(Dataset entries)
########################################

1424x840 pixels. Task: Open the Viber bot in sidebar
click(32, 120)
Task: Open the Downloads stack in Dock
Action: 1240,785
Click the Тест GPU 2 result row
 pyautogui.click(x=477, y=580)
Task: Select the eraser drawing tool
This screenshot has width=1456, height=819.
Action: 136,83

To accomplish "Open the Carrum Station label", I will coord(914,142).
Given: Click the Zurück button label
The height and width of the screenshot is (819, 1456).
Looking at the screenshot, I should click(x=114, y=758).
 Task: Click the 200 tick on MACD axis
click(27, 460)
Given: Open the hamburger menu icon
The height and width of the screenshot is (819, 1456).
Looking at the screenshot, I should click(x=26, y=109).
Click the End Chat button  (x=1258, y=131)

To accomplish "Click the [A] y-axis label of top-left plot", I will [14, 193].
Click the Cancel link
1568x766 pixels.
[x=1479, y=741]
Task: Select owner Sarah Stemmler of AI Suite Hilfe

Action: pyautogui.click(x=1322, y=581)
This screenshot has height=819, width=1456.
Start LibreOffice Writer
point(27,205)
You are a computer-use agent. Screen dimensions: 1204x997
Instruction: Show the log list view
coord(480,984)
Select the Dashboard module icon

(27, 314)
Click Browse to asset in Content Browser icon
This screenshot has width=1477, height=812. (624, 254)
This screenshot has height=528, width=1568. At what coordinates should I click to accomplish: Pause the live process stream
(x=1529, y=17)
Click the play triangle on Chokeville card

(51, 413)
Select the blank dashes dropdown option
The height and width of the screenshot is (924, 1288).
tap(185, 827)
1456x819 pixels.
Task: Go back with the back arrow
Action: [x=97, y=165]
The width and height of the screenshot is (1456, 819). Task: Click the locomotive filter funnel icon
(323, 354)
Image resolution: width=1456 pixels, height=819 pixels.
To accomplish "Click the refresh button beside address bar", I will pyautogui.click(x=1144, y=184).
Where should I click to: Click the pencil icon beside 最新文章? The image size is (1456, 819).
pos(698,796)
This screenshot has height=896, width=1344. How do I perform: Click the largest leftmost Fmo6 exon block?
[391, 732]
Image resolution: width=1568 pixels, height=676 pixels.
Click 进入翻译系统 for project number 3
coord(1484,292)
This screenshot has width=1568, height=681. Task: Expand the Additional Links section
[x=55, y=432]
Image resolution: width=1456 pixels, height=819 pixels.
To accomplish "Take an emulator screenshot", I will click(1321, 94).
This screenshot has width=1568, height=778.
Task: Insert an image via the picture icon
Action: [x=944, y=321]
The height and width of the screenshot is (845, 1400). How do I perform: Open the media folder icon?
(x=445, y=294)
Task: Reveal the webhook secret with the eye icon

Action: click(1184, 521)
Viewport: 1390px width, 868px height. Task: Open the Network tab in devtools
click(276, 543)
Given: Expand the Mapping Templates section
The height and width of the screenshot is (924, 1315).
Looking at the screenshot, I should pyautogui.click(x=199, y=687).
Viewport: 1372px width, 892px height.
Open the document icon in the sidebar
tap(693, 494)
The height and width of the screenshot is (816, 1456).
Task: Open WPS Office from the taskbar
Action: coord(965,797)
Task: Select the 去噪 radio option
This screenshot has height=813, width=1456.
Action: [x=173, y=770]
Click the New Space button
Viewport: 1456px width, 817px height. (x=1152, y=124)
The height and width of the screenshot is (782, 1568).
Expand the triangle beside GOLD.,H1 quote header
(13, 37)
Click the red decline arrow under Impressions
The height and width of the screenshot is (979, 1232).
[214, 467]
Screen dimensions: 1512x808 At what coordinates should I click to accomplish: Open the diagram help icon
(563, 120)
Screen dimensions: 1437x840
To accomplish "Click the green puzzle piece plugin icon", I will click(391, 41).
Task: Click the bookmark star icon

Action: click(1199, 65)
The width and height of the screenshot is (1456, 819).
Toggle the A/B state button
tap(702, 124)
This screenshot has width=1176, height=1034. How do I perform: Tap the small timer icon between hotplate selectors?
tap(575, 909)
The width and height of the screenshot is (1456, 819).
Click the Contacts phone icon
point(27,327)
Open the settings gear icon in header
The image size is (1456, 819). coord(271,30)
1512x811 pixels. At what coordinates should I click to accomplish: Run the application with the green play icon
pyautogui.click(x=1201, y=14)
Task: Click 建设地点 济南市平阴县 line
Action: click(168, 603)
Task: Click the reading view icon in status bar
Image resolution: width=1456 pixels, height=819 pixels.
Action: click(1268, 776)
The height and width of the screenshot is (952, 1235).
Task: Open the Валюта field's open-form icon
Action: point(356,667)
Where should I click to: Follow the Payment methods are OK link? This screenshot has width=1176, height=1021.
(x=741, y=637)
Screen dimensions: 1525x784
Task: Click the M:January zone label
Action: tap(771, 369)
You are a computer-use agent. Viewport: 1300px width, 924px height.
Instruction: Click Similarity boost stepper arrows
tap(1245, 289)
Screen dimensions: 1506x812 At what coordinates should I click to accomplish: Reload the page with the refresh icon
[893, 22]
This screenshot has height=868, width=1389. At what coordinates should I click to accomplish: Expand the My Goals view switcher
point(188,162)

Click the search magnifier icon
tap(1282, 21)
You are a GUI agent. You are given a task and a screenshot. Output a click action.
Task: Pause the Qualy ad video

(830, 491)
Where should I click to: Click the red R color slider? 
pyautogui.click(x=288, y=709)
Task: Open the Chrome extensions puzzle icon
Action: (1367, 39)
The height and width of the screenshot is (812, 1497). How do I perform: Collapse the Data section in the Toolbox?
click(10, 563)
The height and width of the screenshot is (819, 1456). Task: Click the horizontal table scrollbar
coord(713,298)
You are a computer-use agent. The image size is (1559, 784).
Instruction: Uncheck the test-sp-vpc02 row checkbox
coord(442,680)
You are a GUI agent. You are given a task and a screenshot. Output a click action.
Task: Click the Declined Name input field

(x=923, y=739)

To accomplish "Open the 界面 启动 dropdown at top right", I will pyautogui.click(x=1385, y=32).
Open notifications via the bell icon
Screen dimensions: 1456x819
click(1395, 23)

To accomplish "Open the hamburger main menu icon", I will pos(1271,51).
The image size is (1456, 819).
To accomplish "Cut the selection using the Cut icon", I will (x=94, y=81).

########################################

### EXERCISE OBJECTIVE
The records above are to be restated word for word.

### YOUR SOLUTION
1424x840 pixels. Task: Open the Viber bot in sidebar
click(32, 120)
Task: Open the Downloads stack in Dock
Action: 1240,785
Click the Тест GPU 2 result row
 pyautogui.click(x=477, y=580)
Task: Select the eraser drawing tool
This screenshot has width=1456, height=819.
Action: 136,83

To accomplish "Open the Carrum Station label", I will coord(914,142).
Given: Click the Zurück button label
The height and width of the screenshot is (819, 1456).
Looking at the screenshot, I should click(x=114, y=758).
 Task: Click the 200 tick on MACD axis
click(27, 460)
Given: Open the hamburger menu icon
The height and width of the screenshot is (819, 1456).
Looking at the screenshot, I should click(x=26, y=109).
Click the End Chat button  (x=1258, y=131)

To accomplish "Click the [A] y-axis label of top-left plot", I will [14, 193].
Click the Cancel link
1568x766 pixels.
[x=1479, y=741]
Task: Select owner Sarah Stemmler of AI Suite Hilfe

Action: pyautogui.click(x=1322, y=581)
This screenshot has height=819, width=1456.
Start LibreOffice Writer
point(27,205)
You are a computer-use agent. Screen dimensions: 1204x997
Instruction: Show the log list view
coord(480,984)
Select the Dashboard module icon

(27, 314)
Click Browse to asset in Content Browser icon
This screenshot has width=1477, height=812. (624, 254)
This screenshot has height=528, width=1568. At what coordinates should I click to accomplish: Pause the live process stream
(x=1529, y=17)
Click the play triangle on Chokeville card

(51, 413)
Select the blank dashes dropdown option
The height and width of the screenshot is (924, 1288).
tap(185, 827)
1456x819 pixels.
Task: Go back with the back arrow
Action: [x=97, y=165]
The width and height of the screenshot is (1456, 819). Task: Click the locomotive filter funnel icon
(323, 354)
Image resolution: width=1456 pixels, height=819 pixels.
To accomplish "Click the refresh button beside address bar", I will pyautogui.click(x=1144, y=184).
Where should I click to: Click the pencil icon beside 最新文章? The image size is (1456, 819).
pos(698,796)
This screenshot has height=896, width=1344. How do I perform: Click the largest leftmost Fmo6 exon block?
[391, 732]
Image resolution: width=1568 pixels, height=676 pixels.
Click 进入翻译系统 for project number 3
coord(1484,292)
This screenshot has width=1568, height=681. Task: Expand the Additional Links section
[x=55, y=432]
Image resolution: width=1456 pixels, height=819 pixels.
To accomplish "Take an emulator screenshot", I will click(1321, 94).
This screenshot has width=1568, height=778.
Task: Insert an image via the picture icon
Action: [x=944, y=321]
The height and width of the screenshot is (845, 1400). How do I perform: Open the media folder icon?
(x=445, y=294)
Task: Reveal the webhook secret with the eye icon

Action: click(1184, 521)
Viewport: 1390px width, 868px height. Task: Open the Network tab in devtools
click(276, 543)
Given: Expand the Mapping Templates section
The height and width of the screenshot is (924, 1315).
Looking at the screenshot, I should pyautogui.click(x=199, y=687).
Viewport: 1372px width, 892px height.
Open the document icon in the sidebar
tap(693, 494)
The height and width of the screenshot is (816, 1456).
Task: Open WPS Office from the taskbar
Action: coord(965,797)
Task: Select the 去噪 radio option
This screenshot has height=813, width=1456.
Action: [x=173, y=770]
Click the New Space button
Viewport: 1456px width, 817px height. (x=1152, y=124)
The height and width of the screenshot is (782, 1568).
Expand the triangle beside GOLD.,H1 quote header
(13, 37)
Click the red decline arrow under Impressions
The height and width of the screenshot is (979, 1232).
[214, 467]
Screen dimensions: 1512x808 At what coordinates should I click to accomplish: Open the diagram help icon
(563, 120)
Screen dimensions: 1437x840
To accomplish "Click the green puzzle piece plugin icon", I will click(391, 41).
Task: Click the bookmark star icon

Action: click(1199, 65)
The width and height of the screenshot is (1456, 819).
Toggle the A/B state button
tap(702, 124)
This screenshot has width=1176, height=1034. How do I perform: Tap the small timer icon between hotplate selectors?
tap(575, 909)
The width and height of the screenshot is (1456, 819).
Click the Contacts phone icon
point(27,327)
Open the settings gear icon in header
The image size is (1456, 819). coord(271,30)
1512x811 pixels. At what coordinates should I click to accomplish: Run the application with the green play icon
pyautogui.click(x=1201, y=14)
Task: Click 建设地点 济南市平阴县 line
Action: click(168, 603)
Task: Click the reading view icon in status bar
Image resolution: width=1456 pixels, height=819 pixels.
Action: click(1268, 776)
The height and width of the screenshot is (952, 1235).
Task: Open the Валюта field's open-form icon
Action: point(356,667)
Where should I click to: Follow the Payment methods are OK link? This screenshot has width=1176, height=1021.
(x=741, y=637)
Screen dimensions: 1525x784
Task: Click the M:January zone label
Action: tap(771, 369)
You are a computer-use agent. Viewport: 1300px width, 924px height.
Instruction: Click Similarity boost stepper arrows
tap(1245, 289)
Screen dimensions: 1506x812 At what coordinates should I click to accomplish: Reload the page with the refresh icon
[893, 22]
This screenshot has height=868, width=1389. At what coordinates should I click to accomplish: Expand the My Goals view switcher
point(188,162)

Click the search magnifier icon
tap(1282, 21)
You are a GUI agent. You are given a task and a screenshot. Output a click action.
Task: Pause the Qualy ad video

(830, 491)
Where should I click to: Click the red R color slider? 
pyautogui.click(x=288, y=709)
Task: Open the Chrome extensions puzzle icon
Action: (1367, 39)
The height and width of the screenshot is (812, 1497). How do I perform: Collapse the Data section in the Toolbox?
click(10, 563)
The height and width of the screenshot is (819, 1456). Task: Click the horizontal table scrollbar
coord(713,298)
You are a computer-use agent. The image size is (1559, 784).
Instruction: Uncheck the test-sp-vpc02 row checkbox
coord(442,680)
You are a GUI agent. You are given a task and a screenshot. Output a click action.
Task: Click the Declined Name input field

(x=923, y=739)

To accomplish "Open the 界面 启动 dropdown at top right", I will pyautogui.click(x=1385, y=32).
Open notifications via the bell icon
Screen dimensions: 1456x819
click(1395, 23)

To accomplish "Open the hamburger main menu icon", I will pos(1271,51).
The image size is (1456, 819).
To accomplish "Cut the selection using the Cut icon", I will (x=94, y=81).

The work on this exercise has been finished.